» Action item:
Which lines of the data contain the string "agent"? Show each of them.

Data records
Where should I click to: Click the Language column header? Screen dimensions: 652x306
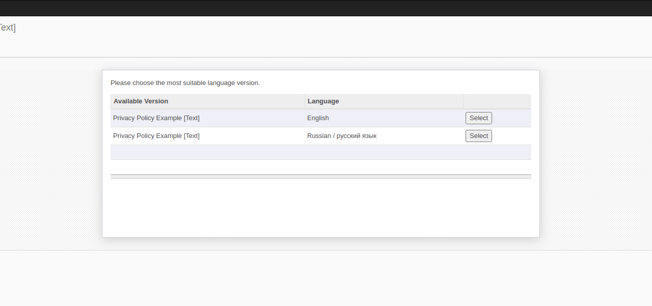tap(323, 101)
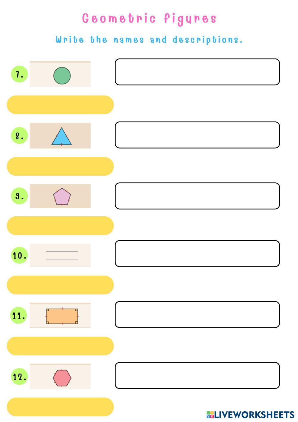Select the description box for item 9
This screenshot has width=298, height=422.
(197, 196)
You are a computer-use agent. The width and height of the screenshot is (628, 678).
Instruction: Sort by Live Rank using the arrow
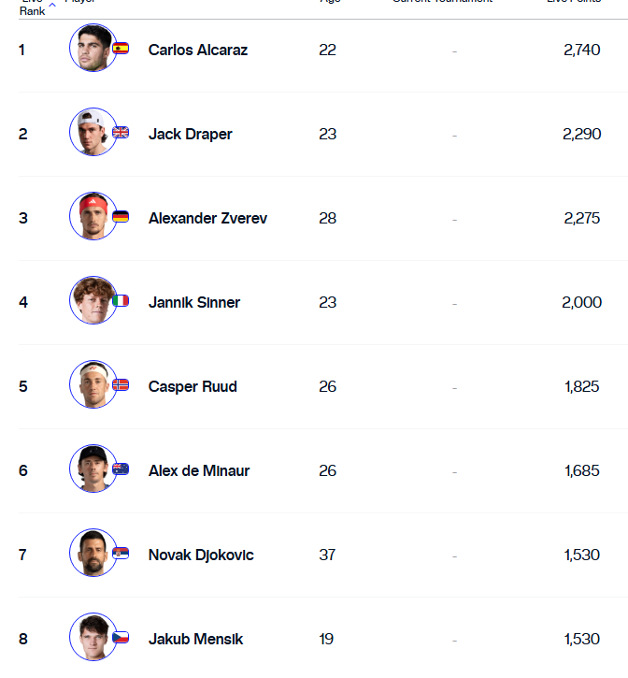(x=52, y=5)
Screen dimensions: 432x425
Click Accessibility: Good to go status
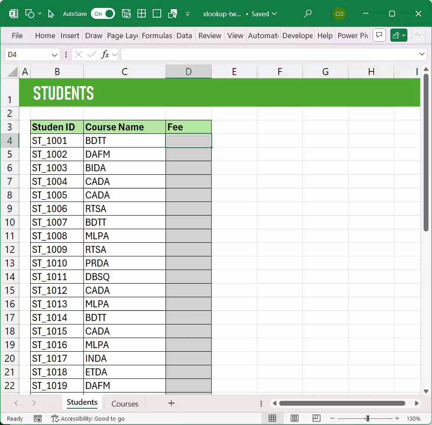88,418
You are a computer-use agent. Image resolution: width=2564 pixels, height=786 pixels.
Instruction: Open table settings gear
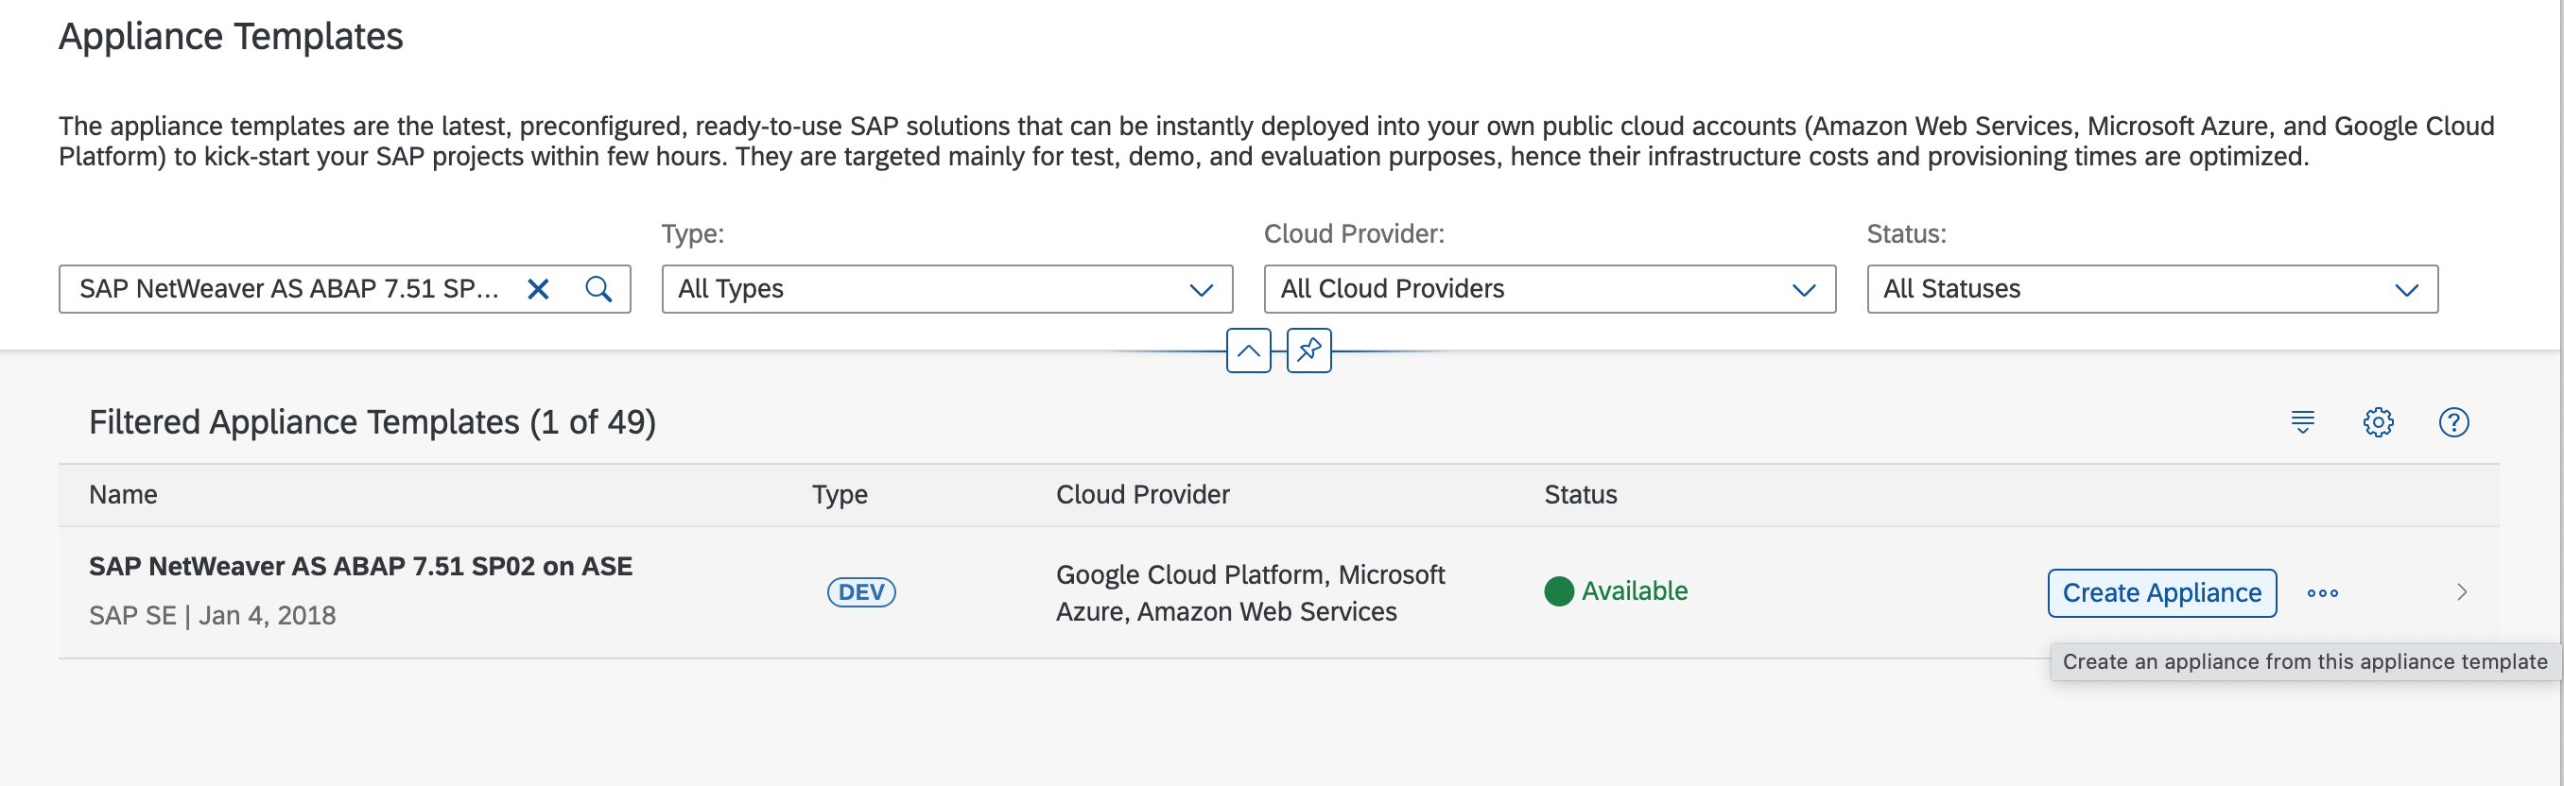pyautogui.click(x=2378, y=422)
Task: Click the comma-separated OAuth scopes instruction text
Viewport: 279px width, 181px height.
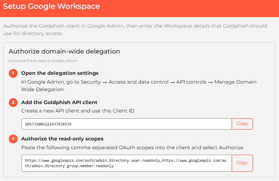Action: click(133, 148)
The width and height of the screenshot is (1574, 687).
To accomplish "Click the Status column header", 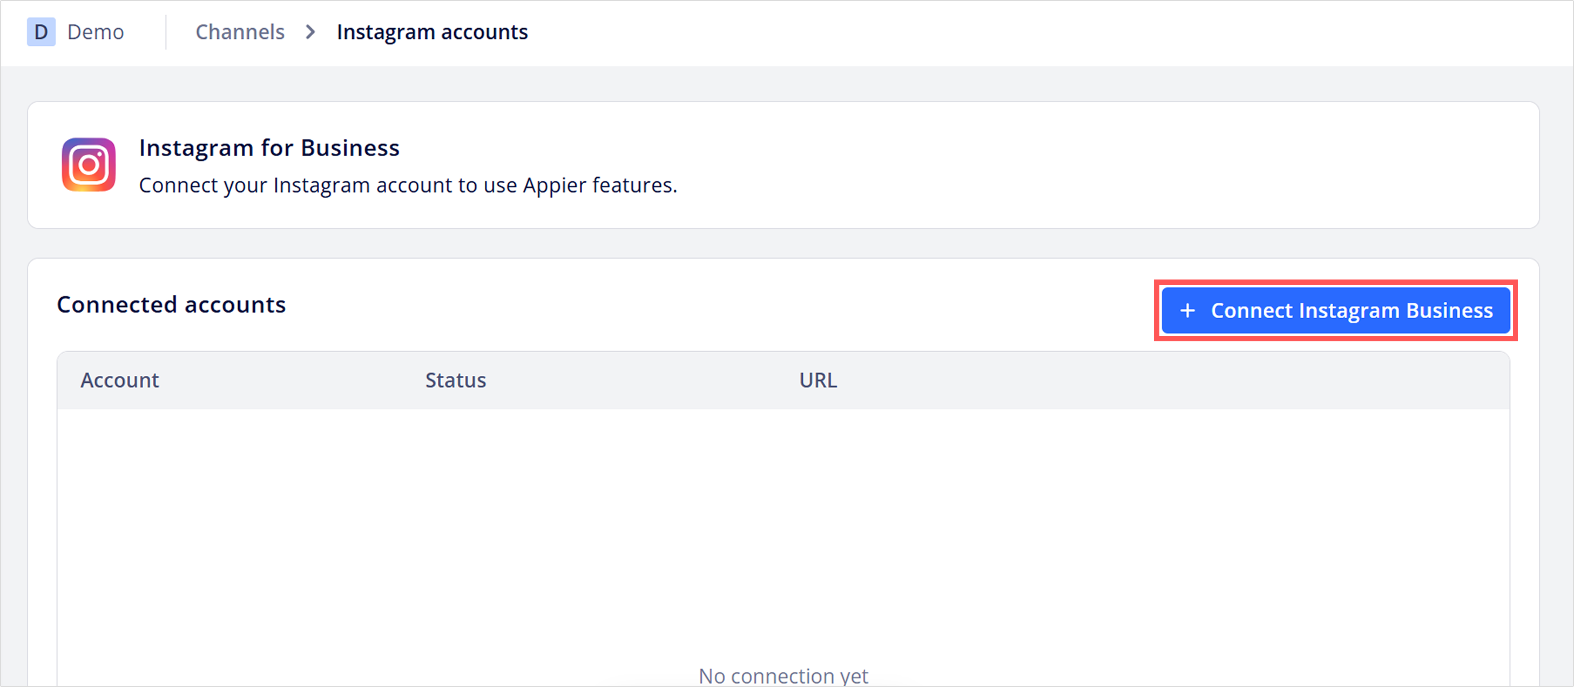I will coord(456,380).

» Task output:
You are a computer-use agent. The width and height of the screenshot is (628, 678).
You are a computer-use agent. Image resolution: width=2564 pixels, height=786 pixels.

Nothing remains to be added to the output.